• Your task
Using the listing below, please gather every line containing the word "Privacy".

•••

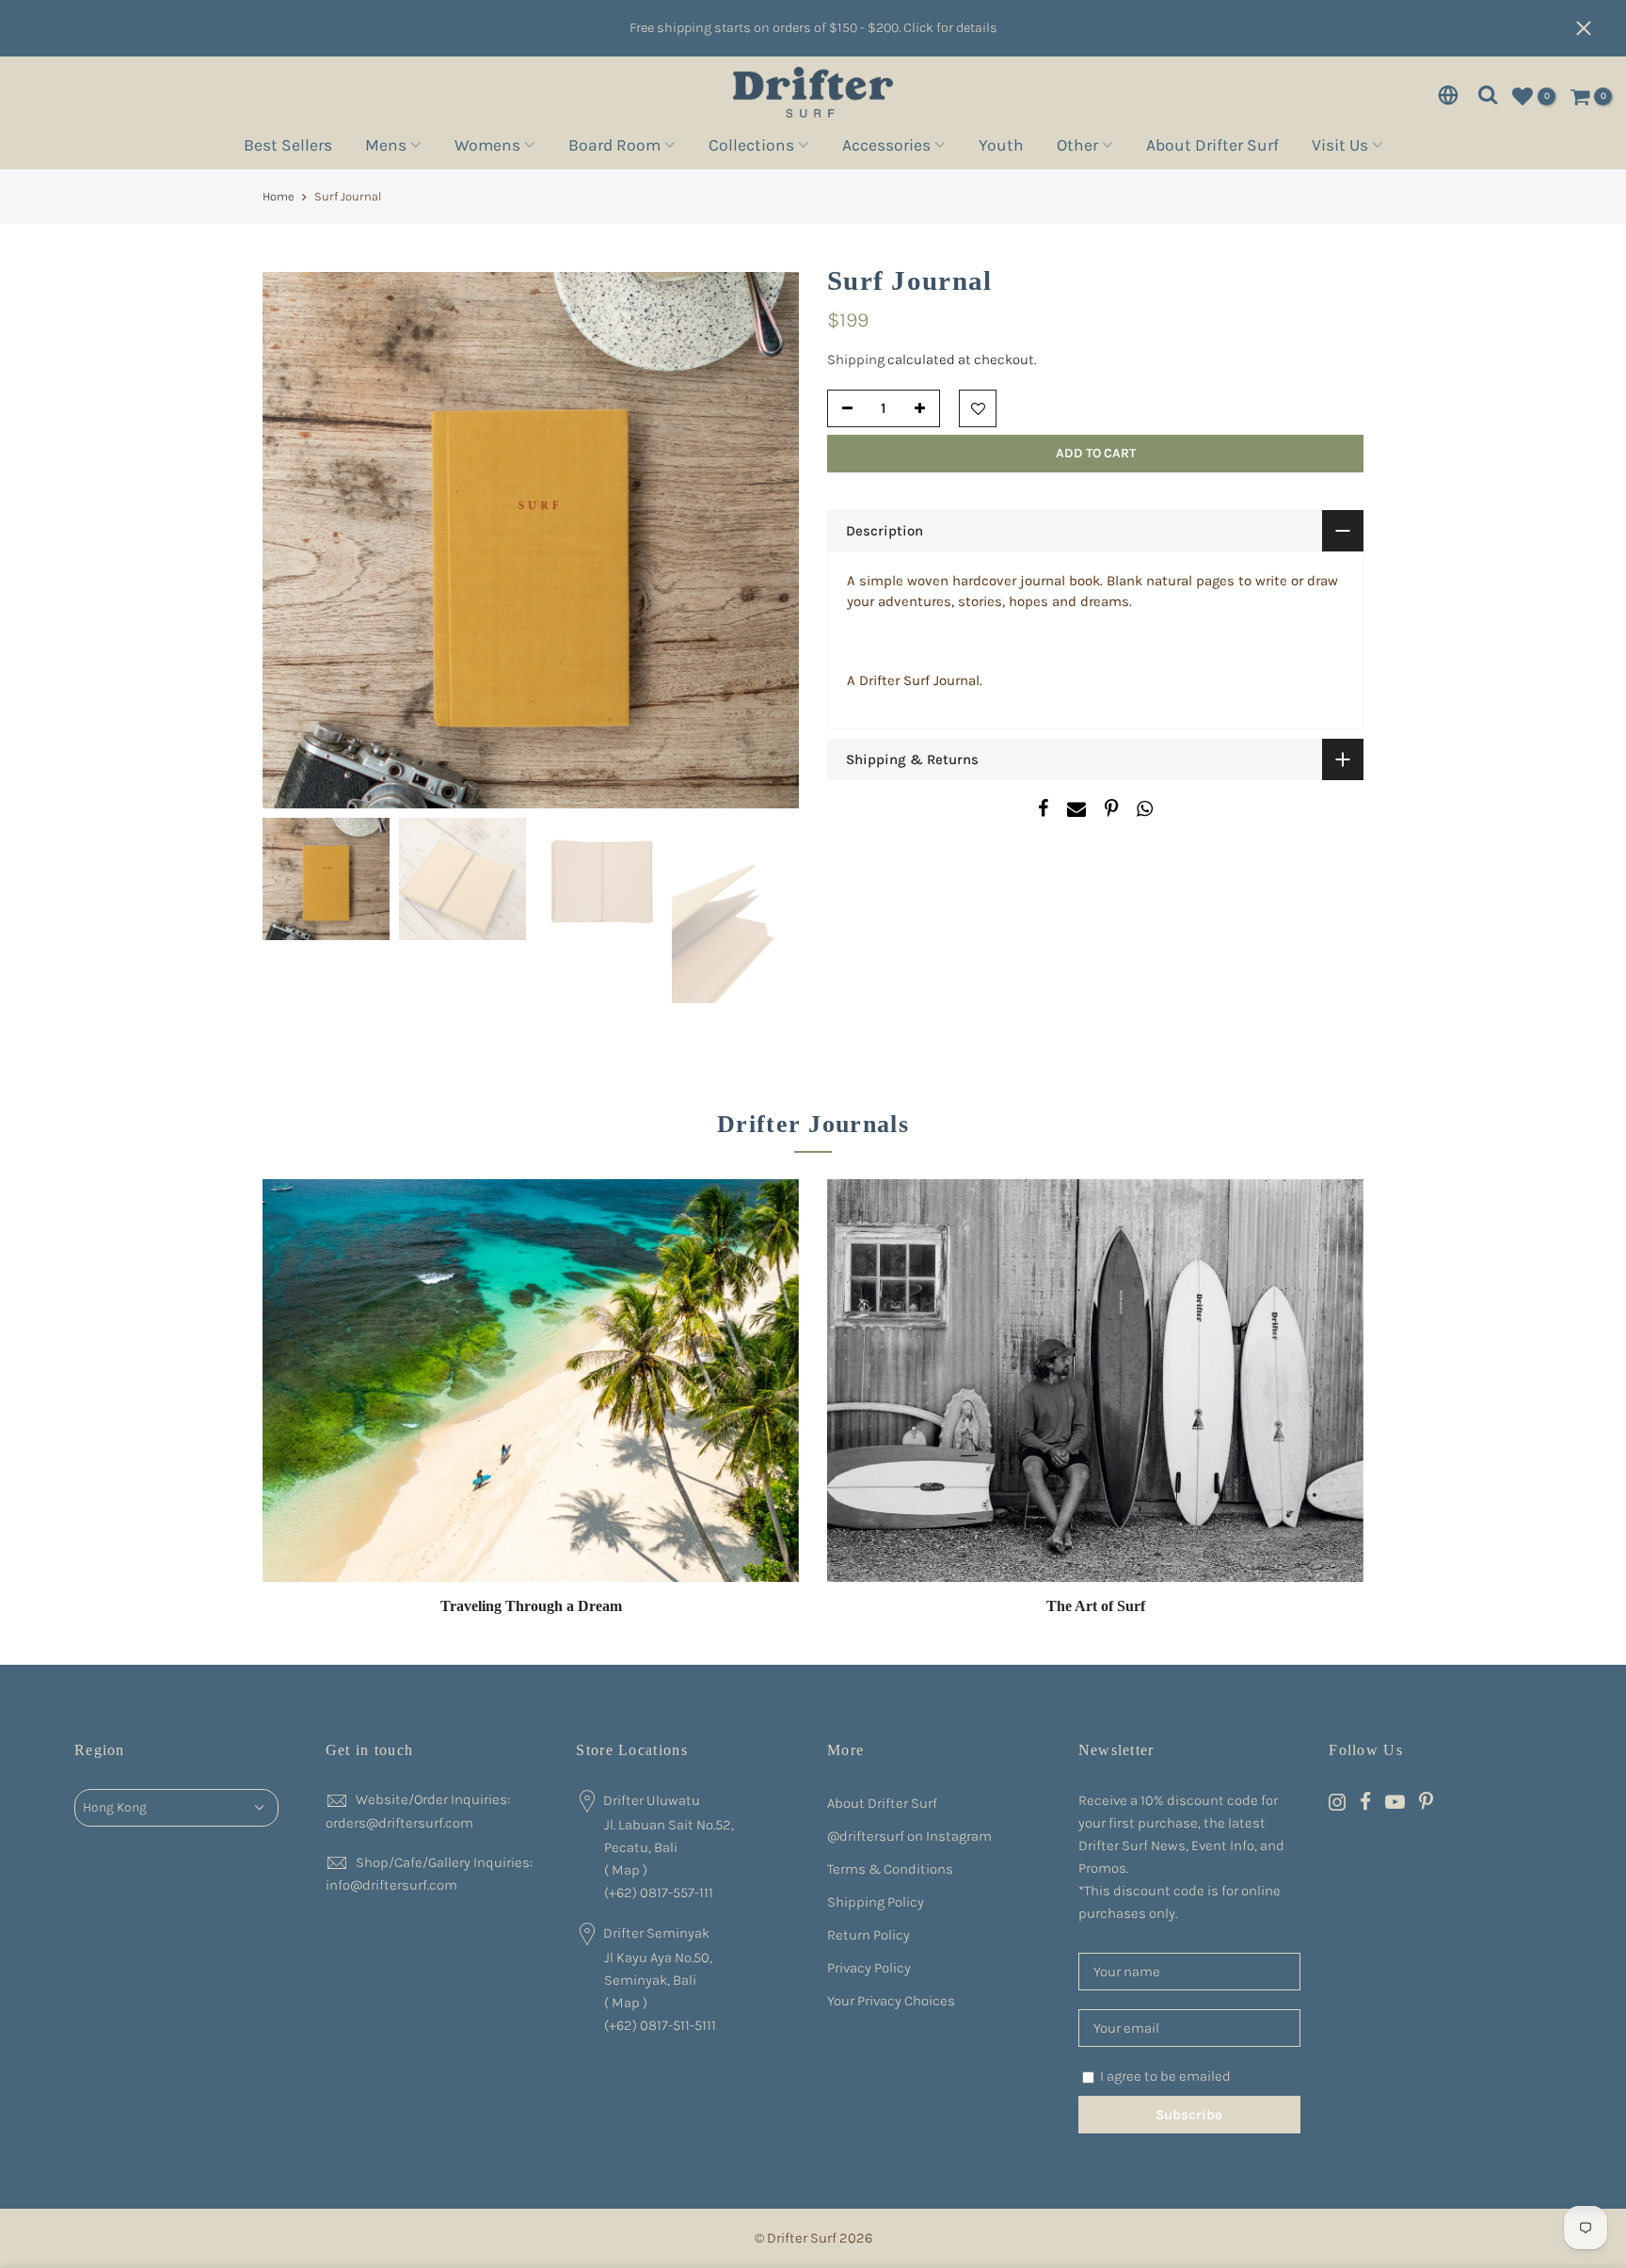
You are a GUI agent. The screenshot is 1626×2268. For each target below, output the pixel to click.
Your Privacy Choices (891, 2000)
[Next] (766, 540)
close (1593, 28)
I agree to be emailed (1165, 2076)
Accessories (886, 147)
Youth (1001, 147)
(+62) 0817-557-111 (658, 1892)
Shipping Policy (875, 1901)
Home (279, 196)
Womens (487, 147)
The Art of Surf (1095, 1606)
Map (626, 1869)
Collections (751, 147)
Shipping (856, 359)
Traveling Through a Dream (531, 1606)
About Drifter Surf (1212, 147)
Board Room (614, 147)
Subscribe (1189, 2114)
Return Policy (868, 1934)
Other (1077, 147)
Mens (385, 147)
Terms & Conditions (890, 1869)
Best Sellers (288, 147)
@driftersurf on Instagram (909, 1836)
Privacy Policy (869, 1967)
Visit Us (1340, 147)
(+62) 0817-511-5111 (660, 2025)
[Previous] (295, 540)
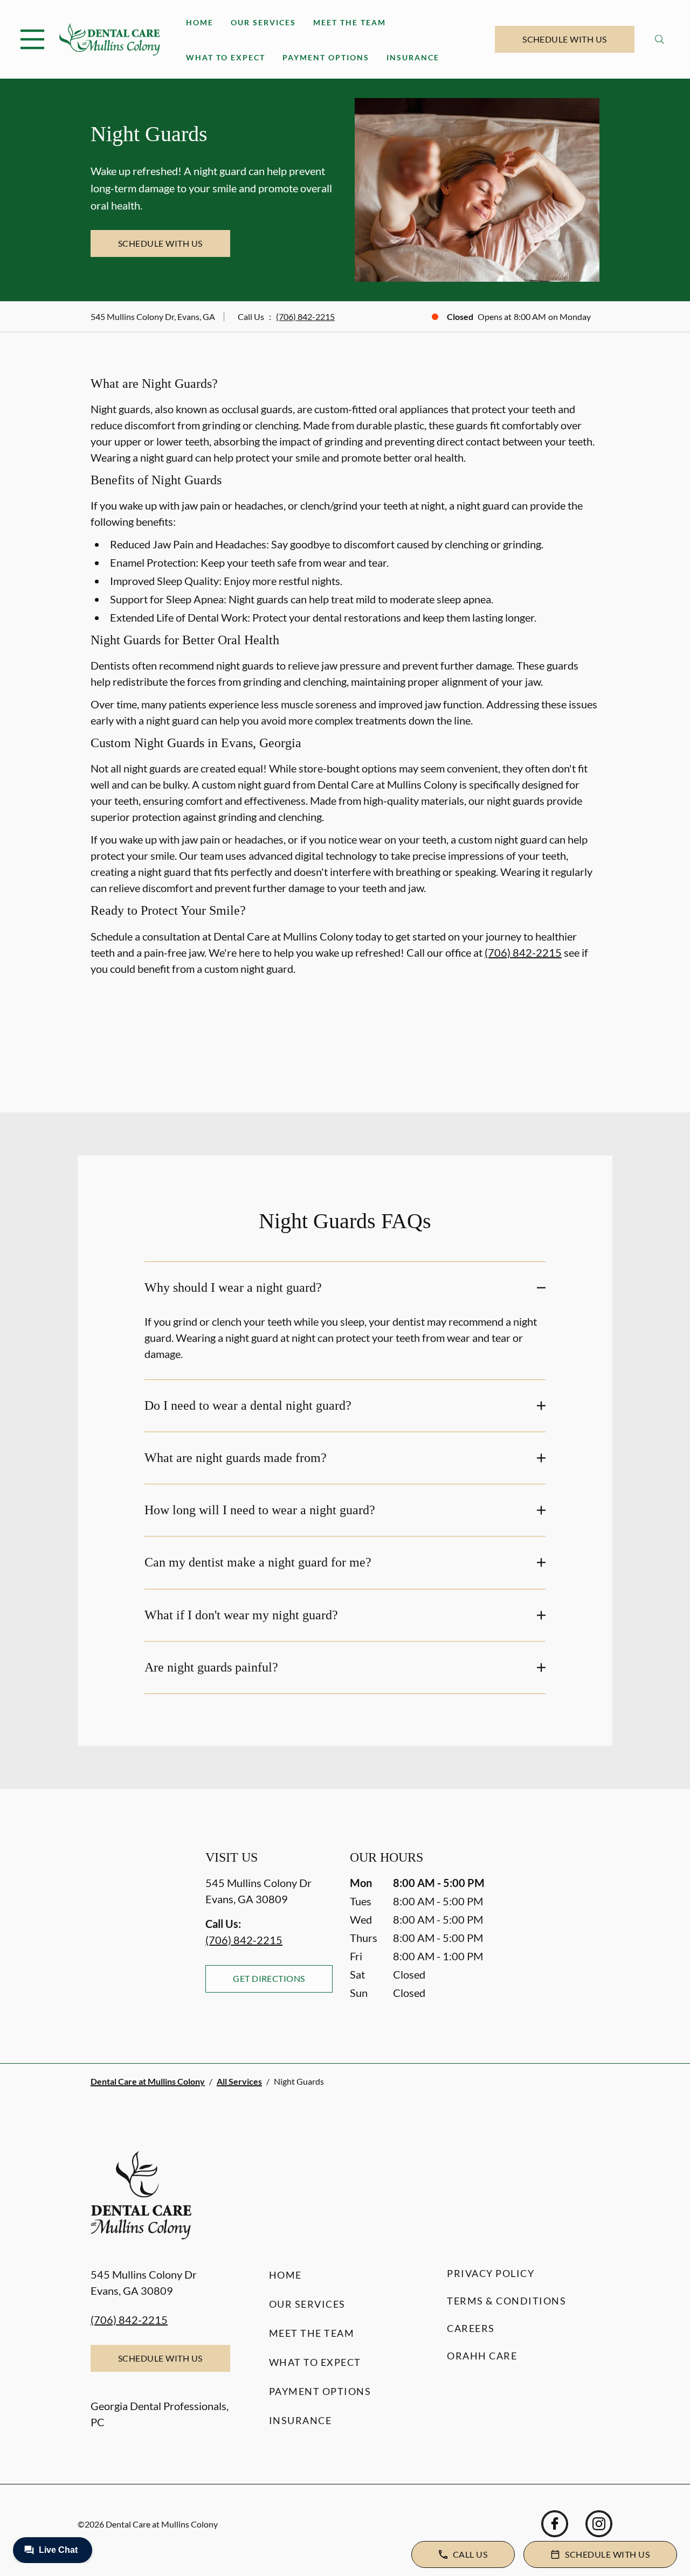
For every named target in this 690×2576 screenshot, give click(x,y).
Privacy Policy (490, 2273)
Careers (471, 2328)
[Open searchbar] (660, 39)
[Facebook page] (554, 2523)
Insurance (413, 57)
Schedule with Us (564, 39)
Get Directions (269, 1978)
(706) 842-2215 (305, 316)
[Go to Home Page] (109, 39)
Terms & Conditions (506, 2301)
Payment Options (325, 57)
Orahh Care (482, 2356)
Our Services (263, 22)
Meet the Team (349, 22)
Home (199, 22)
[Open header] (32, 39)
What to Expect (225, 57)
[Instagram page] (598, 2523)
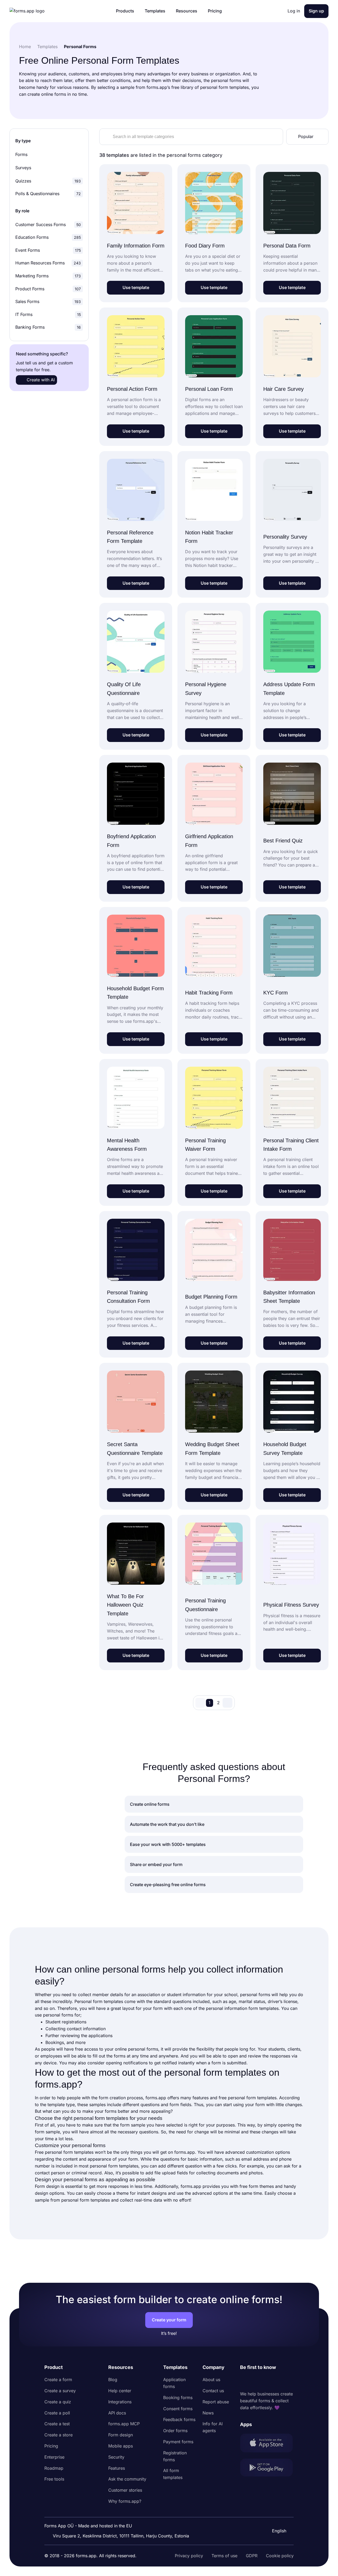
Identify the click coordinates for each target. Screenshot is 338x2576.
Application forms (174, 2383)
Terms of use (224, 2555)
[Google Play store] (267, 2468)
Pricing (51, 2446)
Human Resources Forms (48, 262)
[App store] (267, 2443)
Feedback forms (179, 2419)
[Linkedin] (244, 2380)
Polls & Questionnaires (48, 193)
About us (211, 2379)
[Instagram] (256, 2380)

•••

• Problem solution
Your Privacy Choices (891, 2000)
Privacy Policy (869, 1967)
Privacy Policy (490, 2273)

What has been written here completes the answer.